### [QUESTIONS ON THE MATERIAL]
(A) Please rewrite the blog post from "Maybe it was" up to and including "circle of understanding.", substituting "geographic mistake" for "geographical error".
(B) In the blog post, what is an umbrella called in Iraq?
(C) Continue the blog post from its last sentence.

I lose my way in Al Mahdya. I went left, right, left, right, right, then I was again the old market I was. I went to a library in this market. Market of Sharaa Al Atibaa (=street of doctors). I found books about everything. Books about religion, atheism, cooking, psychology, computer systems, history of Hilla, poetry, politics, jokes, and others. I found a book written by a Tunisian psychiatrist trying to psychoanalyze the personality of the prophet Mohammed, prophet of Islam. Isn't this great? They are really open minded those people. When I asked the library man why the book price is so high in spite of being a used book, he told me that it is a rare book. So he knows this book.




I bought the book which accompanied me during me way back to Baghdad feeling refreshed and filled with passion while I was from time to time meditate in the traditional clothes of the old man who sat in front of me in the bus.



I am a thirsty camel
Desert filled my eyes with dust
My feet went dry and scaly
While water is called
Hilla



Monday, January 05, 2009

Algerian rain

In Iraq, we call the umbrella as Shamsya (=protector from sun). I have never been in a rainy city like I was in 2005 in Alger, the capital of Algeria. Every day I was going back home wet. One day I noticed all people are carrying Shamsyas except me and few eccentric people. I went running to a shop and asked him:

- Please, do you sell Shamsyas?
- What?
- Shamsya?
- …..?????
- ….this one I mean (I pointed to an umbrella).
- Uhh!! You mean Matarya (=protect from rain).




An Algerian poet said once: "the long distance between Algeria and Iraq is a geographical error".

Maybe it was because of the geographical error I wasn't able to follow the loosening of association of the first part of the novel. Some Algerian symbols were not clear due to the eastern dust in my Iraqi eyes. After the first 60 pages I passed, an Algerian rain cleared my eyes heralding the completion of a circle of understanding.

### [SOURCE DATA]
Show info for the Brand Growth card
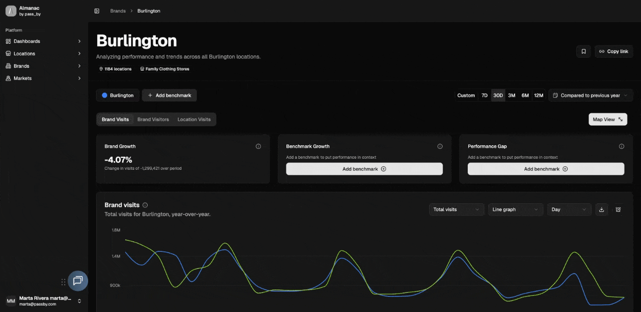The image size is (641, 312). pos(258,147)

---

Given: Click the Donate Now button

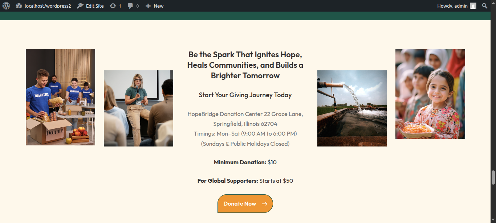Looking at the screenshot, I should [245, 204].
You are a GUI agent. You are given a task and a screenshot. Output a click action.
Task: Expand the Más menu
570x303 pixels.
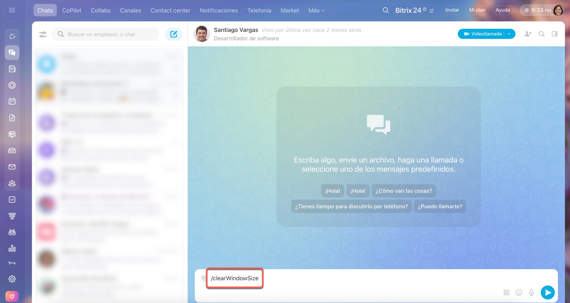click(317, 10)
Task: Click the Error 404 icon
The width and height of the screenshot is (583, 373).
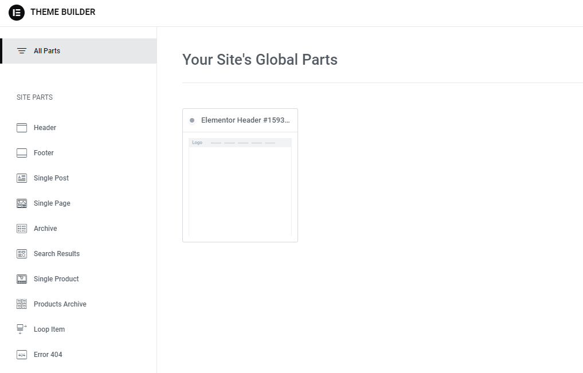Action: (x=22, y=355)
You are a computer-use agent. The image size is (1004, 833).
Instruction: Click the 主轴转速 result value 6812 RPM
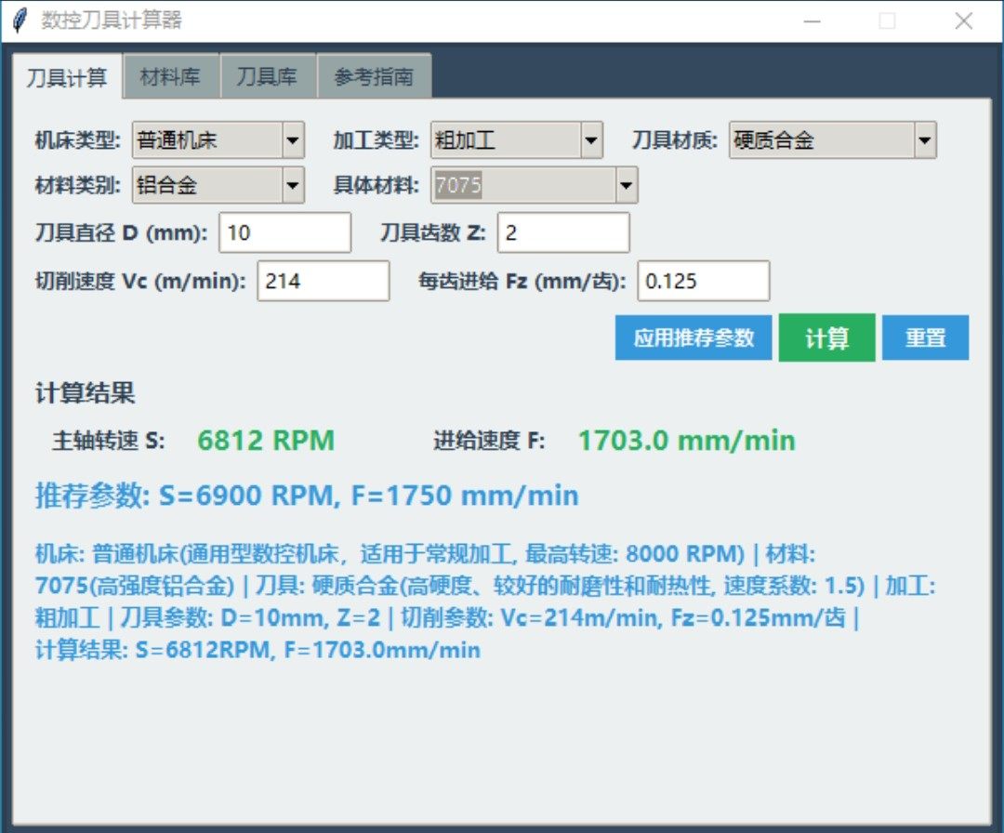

### [TASK-BY-TASK RESULTS]
(A)
Maybe it was because of the geographic mistake I wasn't able to follow the loosening of association of the first part of the novel. Some Algerian symbols were not clear due to the eastern dust in my Iraqi eyes. After the first 60 pages I passed, an Algerian rain cleared my eyes heralding the completion of a circle of understanding.

(B) Shamsya, meaning "protector from sun."

(C)
I was once watching the agerian satellite channel when I saw a delicate man talking with a warm voice about something that I forgot. He cause my attention. I knew after few minutes of watching that he is Wasini Al Araj.



When I saw his novel in Al Kamle publications in Bab Al Muaatham in Baghdad, the first thing to attract my attention was the picture of the cover. How can somebody see such a cover and don't think about buying the novel?
That child in the cover took me to trip in Algeria. The child was talking to me in an Algerian accent that I failed to follow at first. The child was sad. He left me alone and went murmuring things I failed to understand.
When I was alone, the sky started to rain on me. I felt afraid at first but after the second half of the novel I could form a circle of clouds of understanding. Wasini started to talk with his lovely voice to my cold frightened ears.

He told me about the hero of his novel, the journalist. He was a regular writer in an Algerian newspaper. His regular line is entitled: "from the archive". He was well till he started to believe that he is meeting one of the martyrs of the Algerian revolution. The martyr was his father. He knew that there would come a solar eclipse on Algeria that will last for some long time. If children and farmers would look at the sun they would become blind. The journalist started to be obsessed with that hospital of plastic surgery where they cut the noses of individuals. They also change the eyes and brain. They make all people look the same. They tried to inhibit him from continuing his research and his writings but he insisted till he was fired. His regular line was changed to a line written by somebody else entitled: "come with me".

The journalist was named after his mother, a thing that is rare, if possible, in the Arab world these days. He was called as the son of Aicha Limnaoura (=lighted life).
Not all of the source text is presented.